The pop-up holiday shop at Terminal C in Newark Airport drove the point home: air miles are plunging towards no value.

United opened the shop – which may or may not close – to give MileagePlus members a place to burn miles on, well, stuff such as gadgets, cookbooks, suitcases and more.  Last I heard United was saying they might keep it open and that is because there is a need for a place where miles are a currency.

That’s on top of an existing program in Terminal C that let MileagePlus members buy food and drinks at a half dozen restaurants such as Abruzzo Italian Steakhouse and Oeno Wine Bar. The directions on how to use are cumbersome so if this appeals to you, read them.  

And of course United has deals with dozens of online retailers – from Crate and Barrel to Tumi – that lets us buy stuff with miles.  

Other carriers do likewise.

There is a lesson in this.  Miles no longer are a currency with their issuers, the airlines, at least not for their core products, flights.

Miles really – honestly – no longer equate to free flights and free seat upgrades.  Those two ways are how I have spent all the miles I have ever accumulated and I have gotten business class travel, flights to Europe, cross country flights for myself and friends. It has been good.

But it is over.

The reason: airlines have made it so very simple to accumulate air miles without flying, by tempting us with credit cards that for every purchase shower miles on us.  Buy a week’s worth of groceries at Whole Foods and, well, that’s 300 miles. Over a year that is 15,000 miles and soon we are in striking range of a free flight. Just for buying food.  

Except those free flights are ever harder to claim because more of us want them, just at the time that there are ever fewer seats available for rewards programs. Something has to give in that equation — thus it is ever rarer to score rewards travel you actually want.

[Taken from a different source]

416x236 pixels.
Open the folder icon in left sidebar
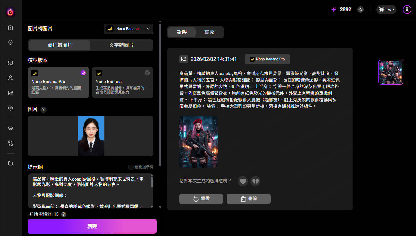tap(10, 163)

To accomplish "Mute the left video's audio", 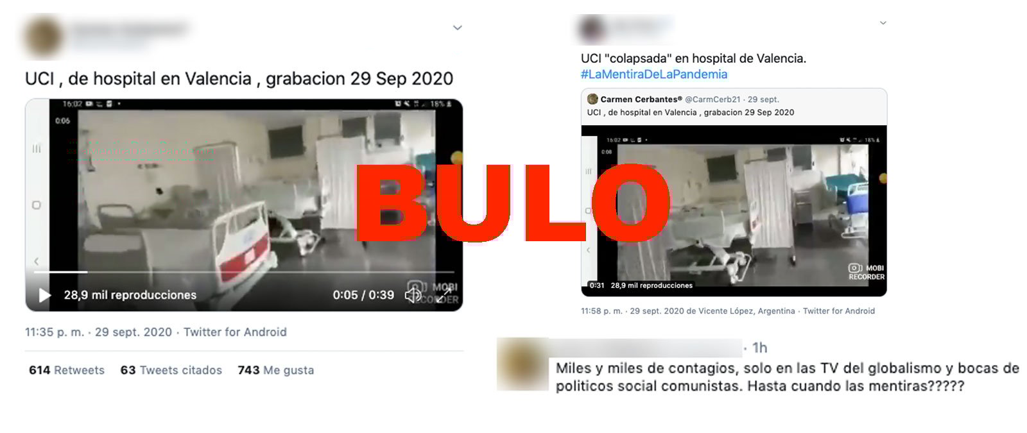I will (x=412, y=295).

I am guilty too. In my wallet are a United credit card, via Chase, and an American Airlines credit card via Barclays.  I have them because of their perks, mainly priority boarding and free bag check.  I have them because airlines forced me to get them.

As airlines have joined in making elite status ever harder to attain – basing a ticket’s mileage value on price paid, not miles flown – many industry experts such as Joe Brancatelli have suggested that now is the time for many fliers to forget pursuing elite status and instead buy pieces of it via the airline credit cards.

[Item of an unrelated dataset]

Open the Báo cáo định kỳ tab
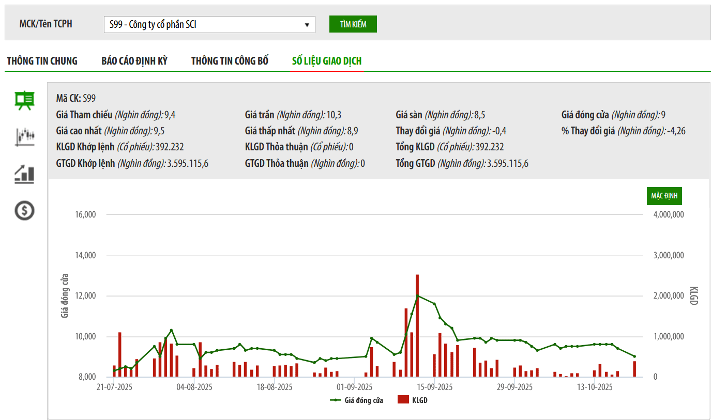This screenshot has width=712, height=420. tap(134, 61)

Wrote Brancatelli in a recent column: “For most business travelers, frequent flier programs are no longer a compelling proposition.”

He added: “The 20 percent devaluations that the big carriers surreptitiously folded into their switch to revenue-based recognition sharply increases the price of award travel. There are many fewer upgrades to be had and the basic benefits (priority boarding and free checked bags) are available to anyone who acquires the airlines’ proprietary credit card.”

Agreed.

But the irony is that as more of us grab those airline credit cards, more miles get minted, they get harder to redeem on flights, and so we are forced to spend miles on airport food and maybe an overpriced suitcase at an airline store.

It’s a vicious cycle. But it won’t get better.

That is why I have resigned myself to the probability that I have very, very few free – paid by miles – flights in front of me.  I used to plot, connive, and save miles with a particular flight in mind.  I don’t anymore. I have plenty of miles for a flight on United. But just one. I spent all but a handful of my American miles on a flight recently and have no intention of rebuilding my balance.

I am at peace.

Now, if only I can figure out what to do with the 250,000+ points I have on an American Express card and, yes, when I have redeemed Amex points in the past it has only been for flights.  Never on hotels or meals or Amazon purchases.

We’ll see if I can maintain that record.